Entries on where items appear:
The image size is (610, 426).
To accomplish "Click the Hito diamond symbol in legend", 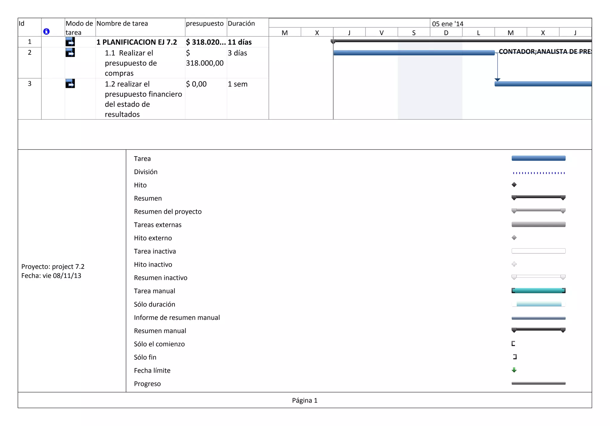I will click(x=514, y=185).
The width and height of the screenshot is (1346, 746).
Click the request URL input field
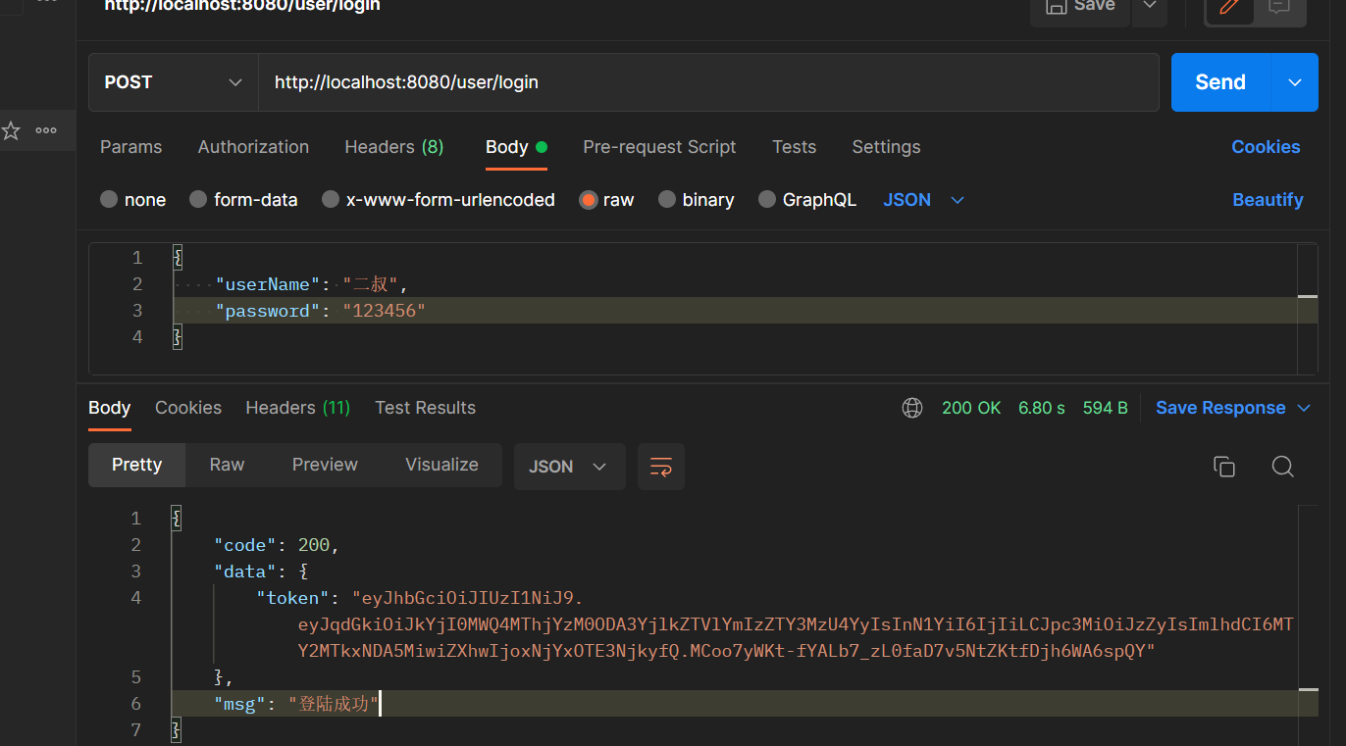706,82
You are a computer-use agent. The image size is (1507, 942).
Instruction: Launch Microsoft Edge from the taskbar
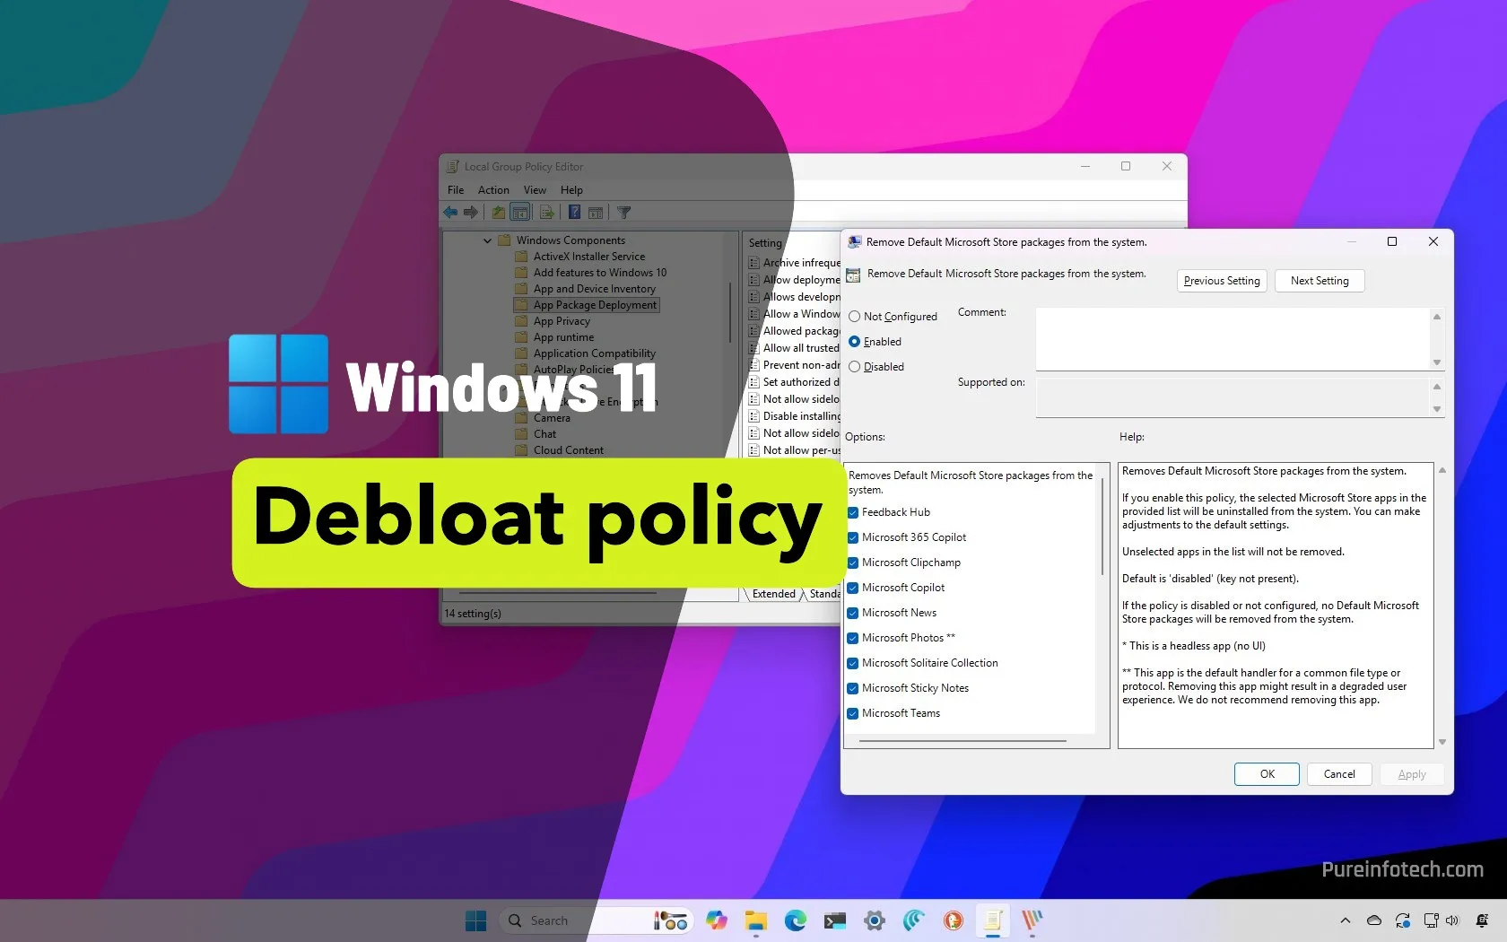point(795,920)
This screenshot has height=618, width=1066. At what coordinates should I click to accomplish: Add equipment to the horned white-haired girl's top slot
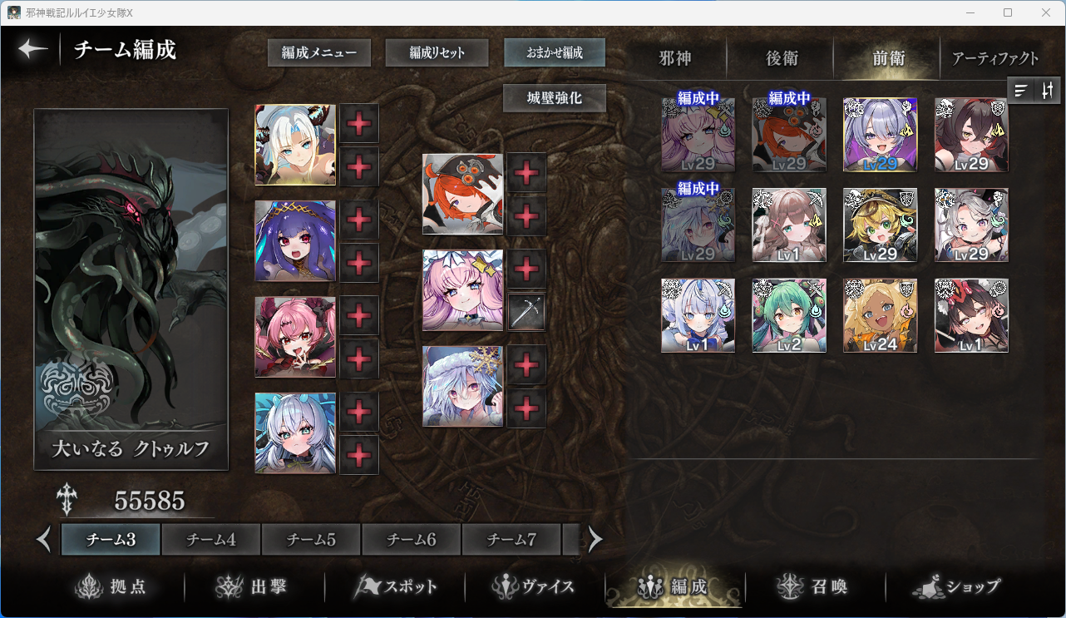[359, 123]
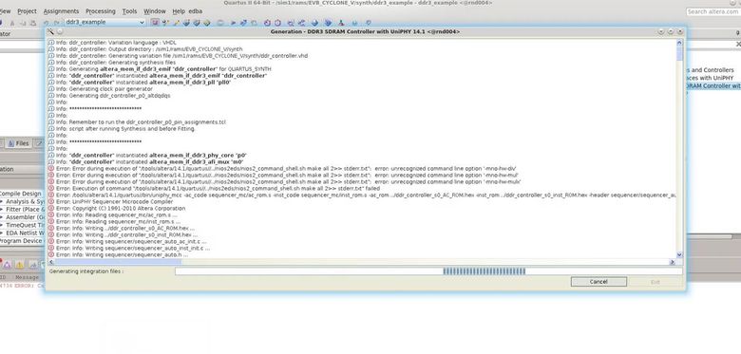Click the wand icon in Generation dialog title
The image size is (741, 354).
[51, 31]
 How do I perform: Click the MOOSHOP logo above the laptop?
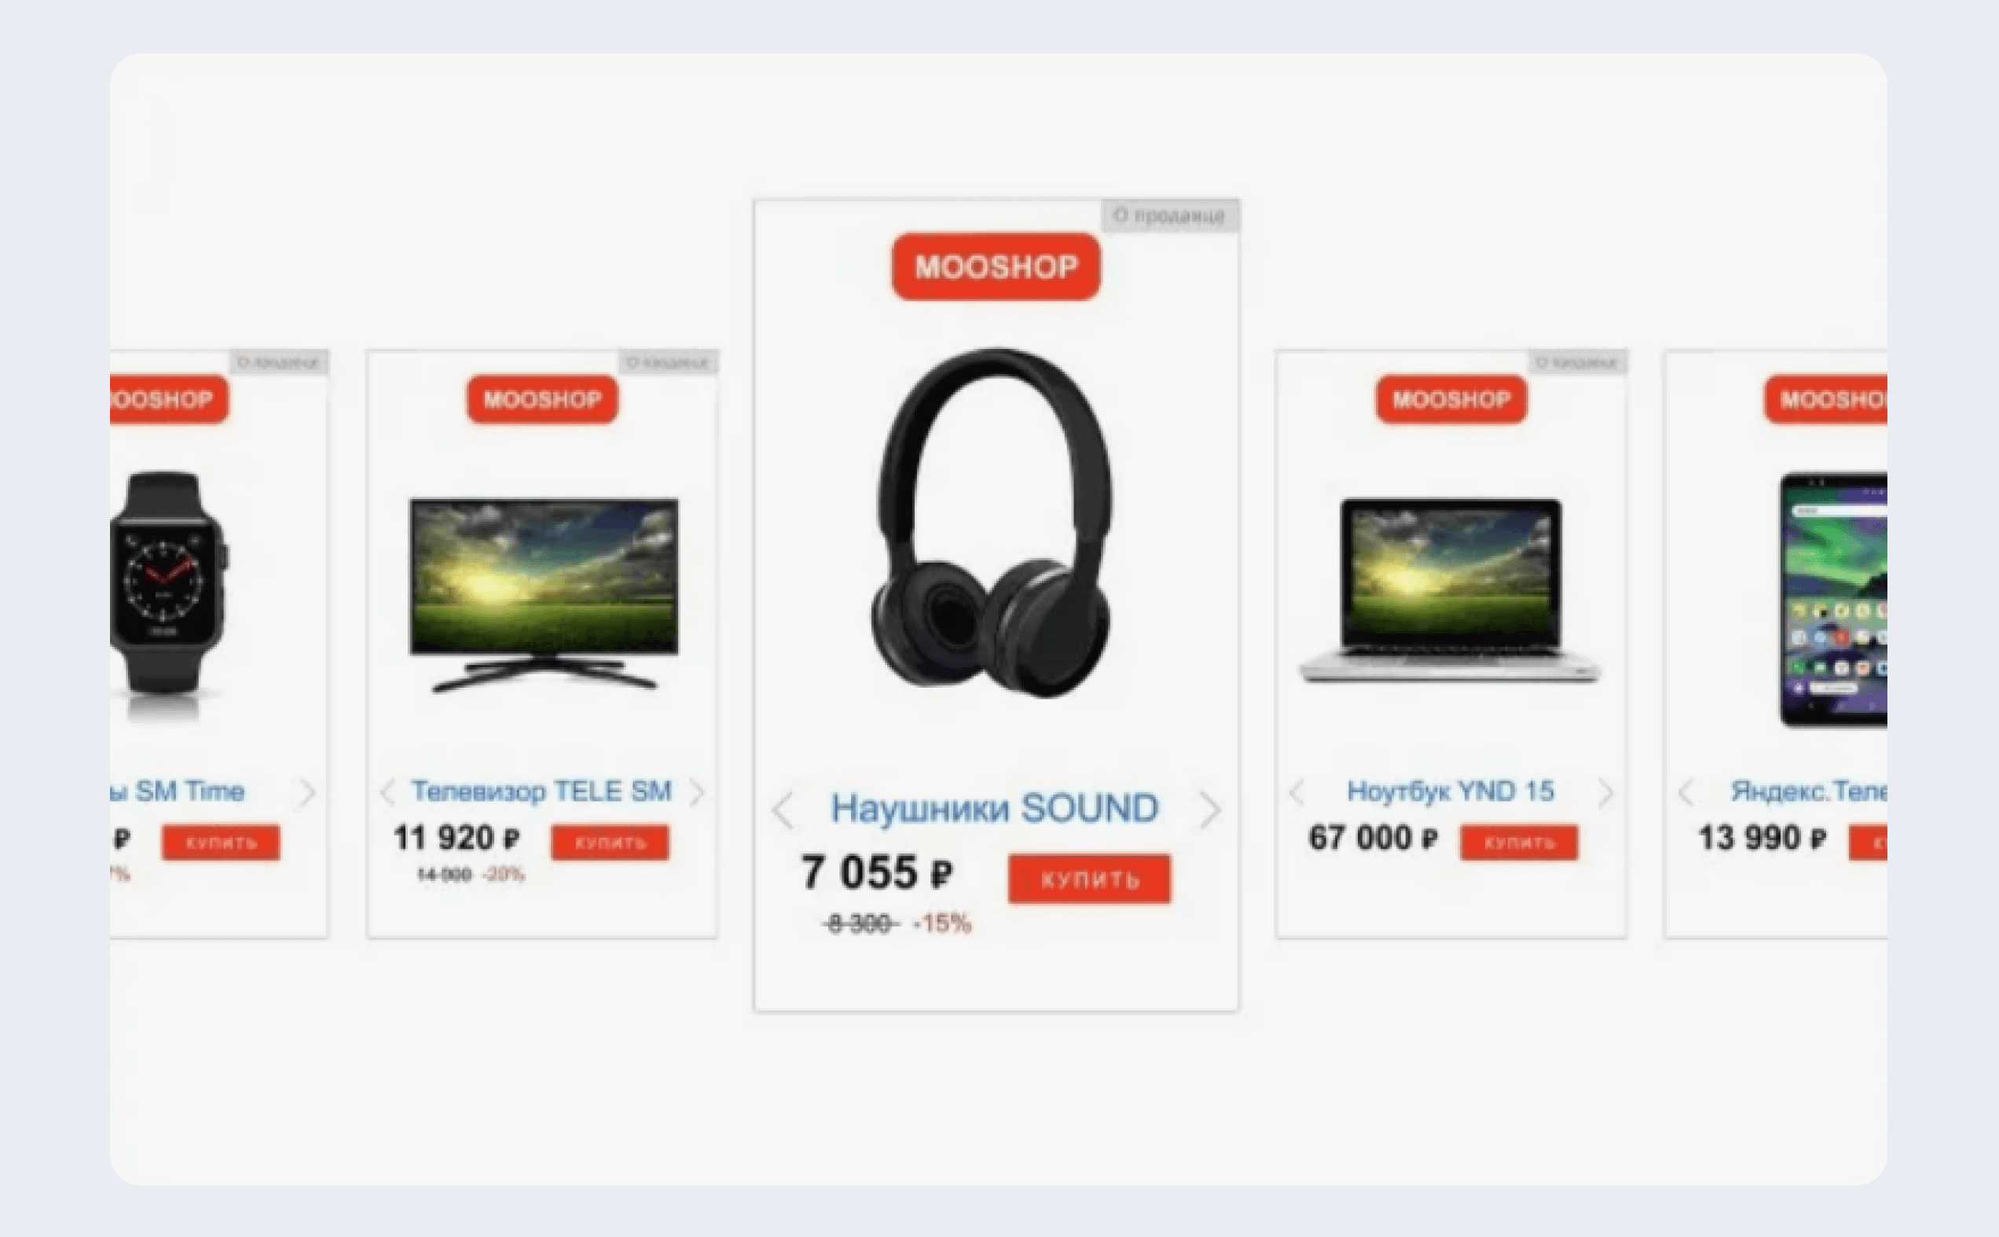(x=1451, y=399)
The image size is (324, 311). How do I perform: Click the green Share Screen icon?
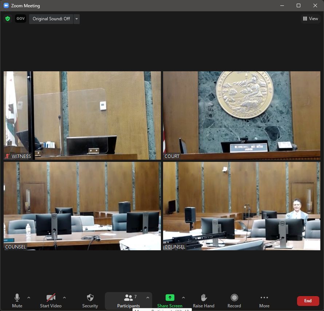click(x=170, y=298)
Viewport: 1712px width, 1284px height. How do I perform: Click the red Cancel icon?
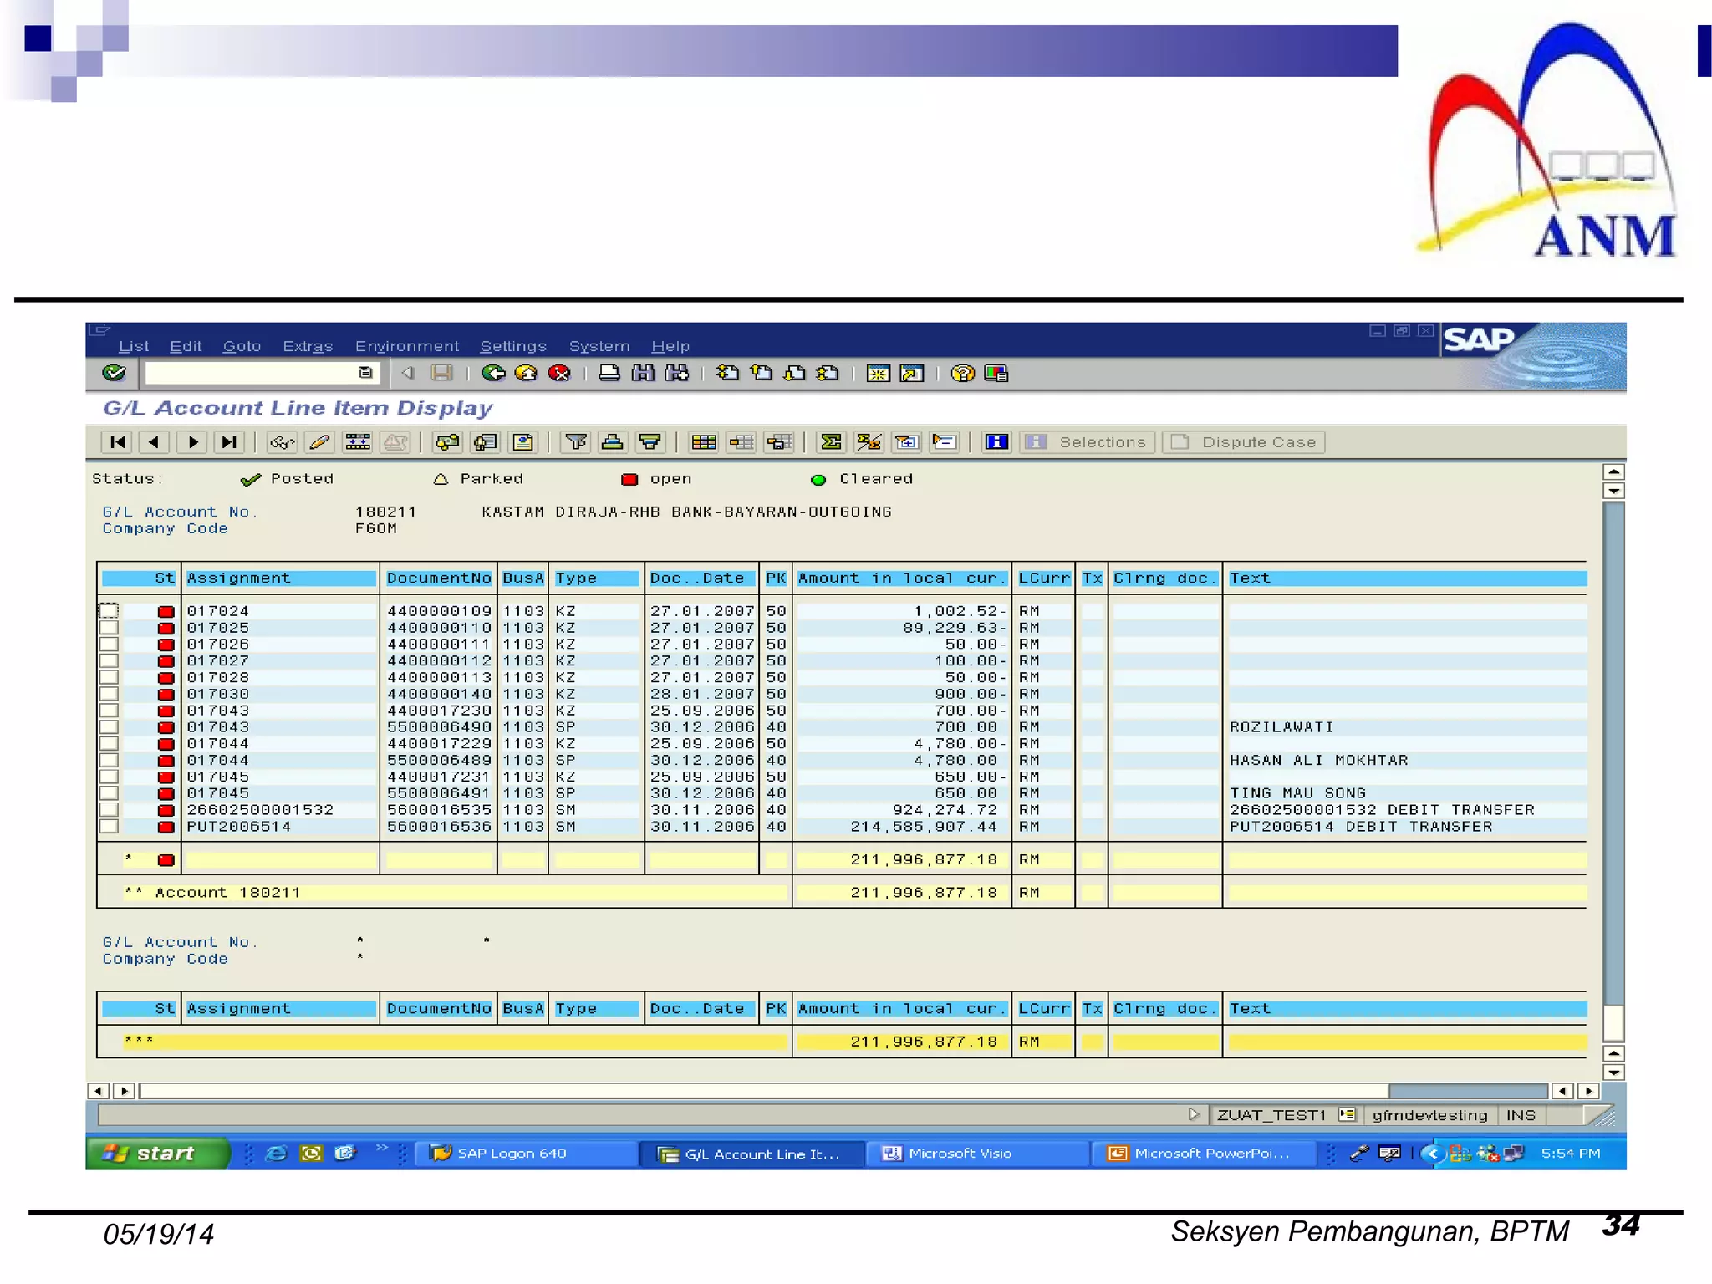point(559,373)
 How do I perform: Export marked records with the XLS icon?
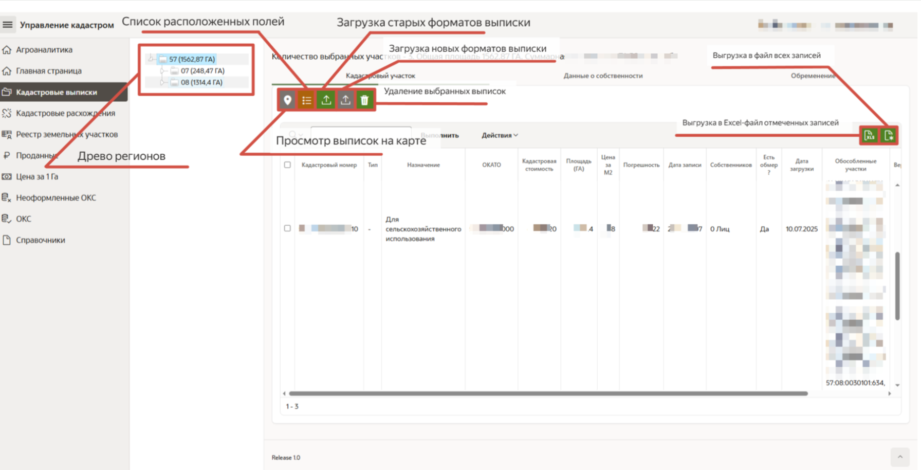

- **Exercise directions**
Reproduce everything from the line containing "How do I perform: Click the MOOSHOP" down to the final line, word for word, and leave the pictures out of your copy.

- **Full answer**
 How do I perform: Click the MOOSHOP logo above the laptop?
(x=1451, y=399)
The image size is (324, 311). How do I perform: Click the green Share Screen icon?
click(x=170, y=298)
Viewport: 1712px width, 1284px height. How do I perform: Click the red Cancel icon?
point(559,373)
 How do I perform: Export marked records with the XLS icon?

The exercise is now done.